Artist: Skinny Puppy
Release date: Out Now in the US, 31st of October 2011 in the UK
Price: $9.99 / £11.99
Produced by: Skinny Puppy
Composed by: Skinny Puppy
Music and Vocals by: Nivek Ogre, cEvin Key, and Mark Walk.
Tags: Experimental, Electro-Industrial, Post-Industrial
After having their latest album delayed while their record company filed for bankruptcy, after having to reorganize a concert tour originally meant to support the new release, Skinny Puppy finally releases hanDover. However, is it worth the wait?
Fans of Canadian, post-industrial powerhouse, Skinny Puppy, have long had their ears to the ground awaiting the news of the seemingly infinitely postponed release of hanDover, the band’s eleventh studio album. While new releases sat on the shelf during the record company’s filing for insolvency (the reason behind the band’s 2008 tour, In Solvent See), many began to wonder if any new music would ever see the light of day. Now that day has come.
HanDover begins boldly with what seems like an odd choice. It’s neither a particularly rocking track nor anything that profound or haunting. Ovirt simply presents a minimal synth track much in the vain of Puppy’s earliest forays into dark electronic music. Completists will find similarities between this cool, sparse track to many of the stripped down songs SP produced while brapping in the basement. Brapping, for those unfamiliar with Skinny Puppy, is the process of getting high and creating music much like a jazz band, only with Moog synthesizers and a vocoder.
After this brief flashback in time, hanDover enters more modern territory. Cullorblind follows the trail set by Greater Wrong of the Right and Mythmaker. It combines the eerie electronics with more straightforward drum and guitar. Ogre’s vocals are in good form, blurring that line between mechanized and tragically human. It really soars during the bridge as an harpsichord like synth plays under Ogre’s strains of “Wanna wanna wake up.”
As if growing naturally from the previous track, Wavy keeps the the melancholic theme only adding a militaristic beat countered with otherworldly synth pads. Skillful guitar plays normally then in reverse, contributing to the eerie atmosphere. Overall the track gives off a sense of isolation much like the early space rock of David Bowie and Brian Eno.

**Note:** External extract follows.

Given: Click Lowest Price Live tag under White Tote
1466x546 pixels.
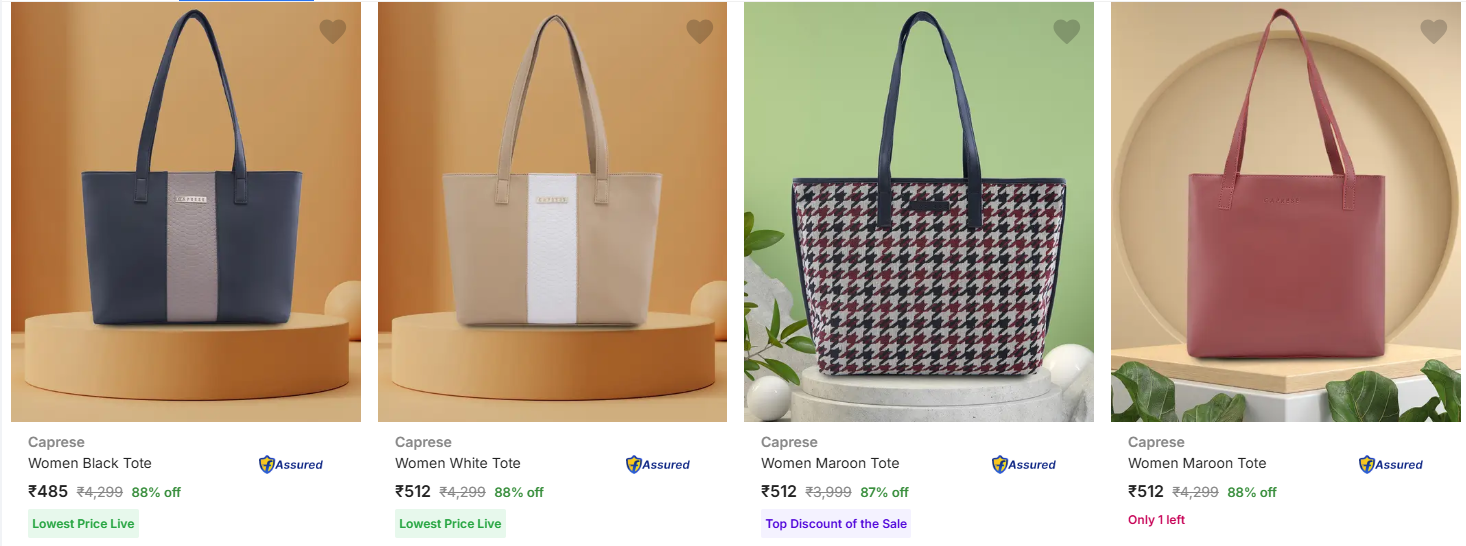Looking at the screenshot, I should point(450,524).
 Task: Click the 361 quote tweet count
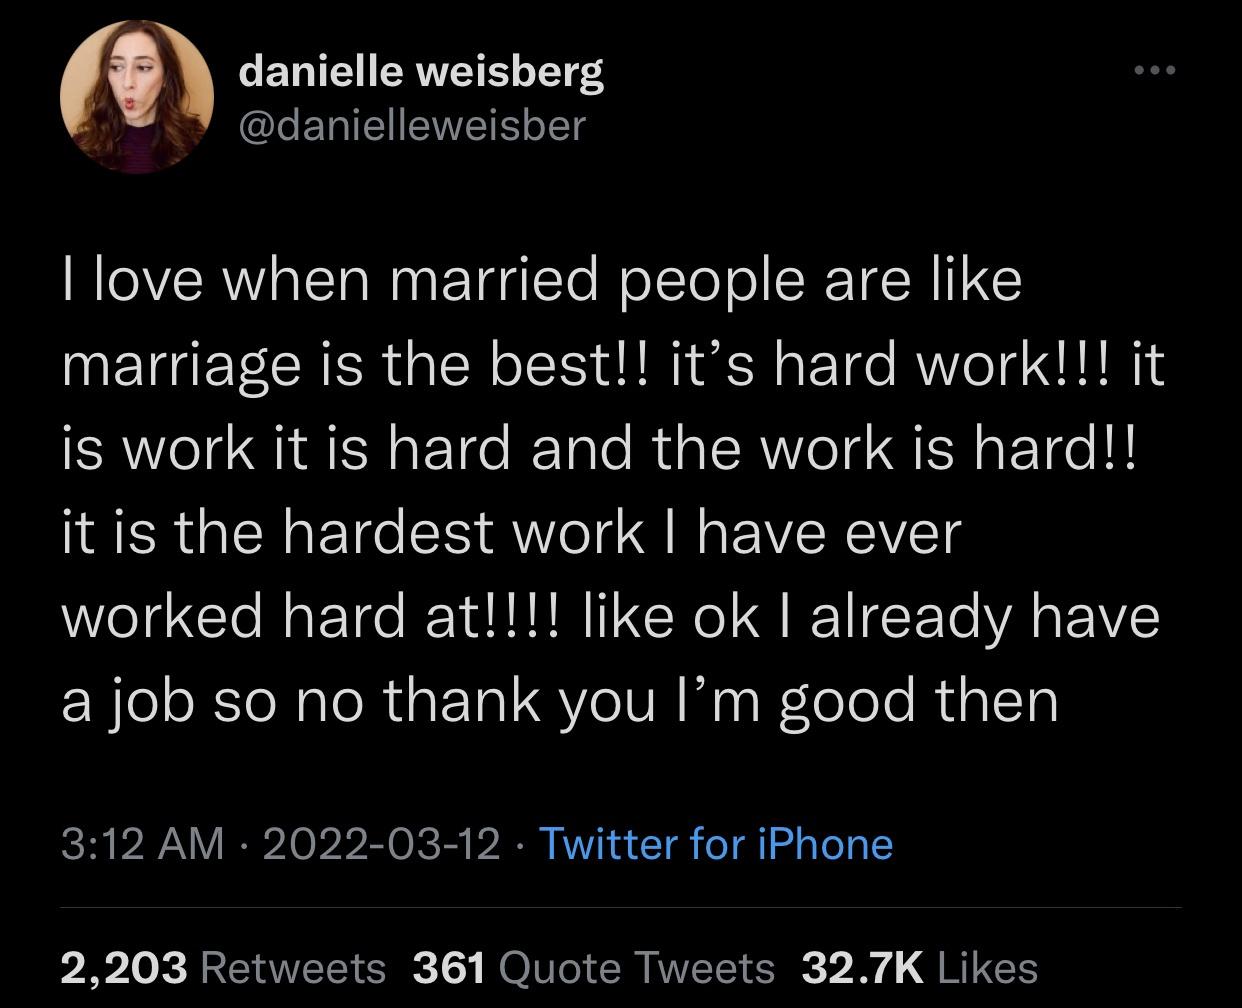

For the headbangers and fist pumpers AshAs drops a heavy, almost doom metal beat. This track lurches and crashes like a behemoth, stomping all over your eardrums. Complementing the beat is a high pitched synth melody emulating a violin piece. Meanwhile, Ogre sings such emotionally dense lines as “Heart can’t contain the missing fragments of memories.”
Gambatte picks up the pace. Much like Ovirt this track reflects the minimalistic early days of the band. Yet there are hints of Key’s experimentalism in random blips and bleeps and Walk comes in late into the song with an assist on guitar. All the while Ogre explores the dimensions of song. This is unlikely to be a favorite with fans as the structure is rather odd, however it is by no means a track worth skipping.
Iktums marks the middle of the album, a place conventionally held by the anchor track. It is definitely a dance floor friendly track with a steady beat and heavy rhythm. Ogre’s lyrics are more angry here and the electronic elements support the more aggressive mood. I can imagine fan chanting “Money worship nothing worship money worship nothing” along while dancing.
A strange sort of monster, Point continues this angry shift in mood. Ogre seems at the verge of a tantrum as the music track plays in what comes close to a dubstep sort of fashion. The melody warps and pulses while more electronic blips add flavor to his odd, experimental piece. If Point wasn’t odd enough, Brownstone presents a track from the extreme left field. Ogre tells a peculiar Poe-esque story over intentionally irritating music. Brownstone reflects the band’s love of horror and dark science-fiction while also mirroring their longtime anti-commercial sensibilities. It’s one for the die hard fans.
Vyrisus grabs the listener with a catchy beat and strong vocal hook. One of the stronger pieces on the album, Vyrisus combines an accessible beat with lush synth work. Village strikes the balance, offering an addictive chorus aside Ogre’s patented shouting. The music, too, finds that delicate line between accessibility and experimentalism. This one is the most likely to stay with you once the headphones are off.
Traditionally, at least by 21st century standards, a Skinny Puppy album ends with a strictly experimental piece and this in no exception. NoiseX is one part breakcore and one part dark ambient. Ogre’s groans and moans blend with the synth pads while the rhythm track clips away at like a million beats per minute. Compared to the band’s other experimental pieces NoiseX seems less off-putting, though it’s unlikely to satisfy every fan.
Overall, hanDover offers a little of everything. From minimal synth to breakcore and from gothic doom to dubstep, Skinny Puppy explore various aspects of music and yet somehow claim them as their own. Equal parts haunting and angry, equal parts underground and accessible, there is at least something of interest for fans or anyone else who wishes to take a stab in the dark. It earns its place alongside Puppy’s back catalogue and, moreover, proves the long wait was not in vain.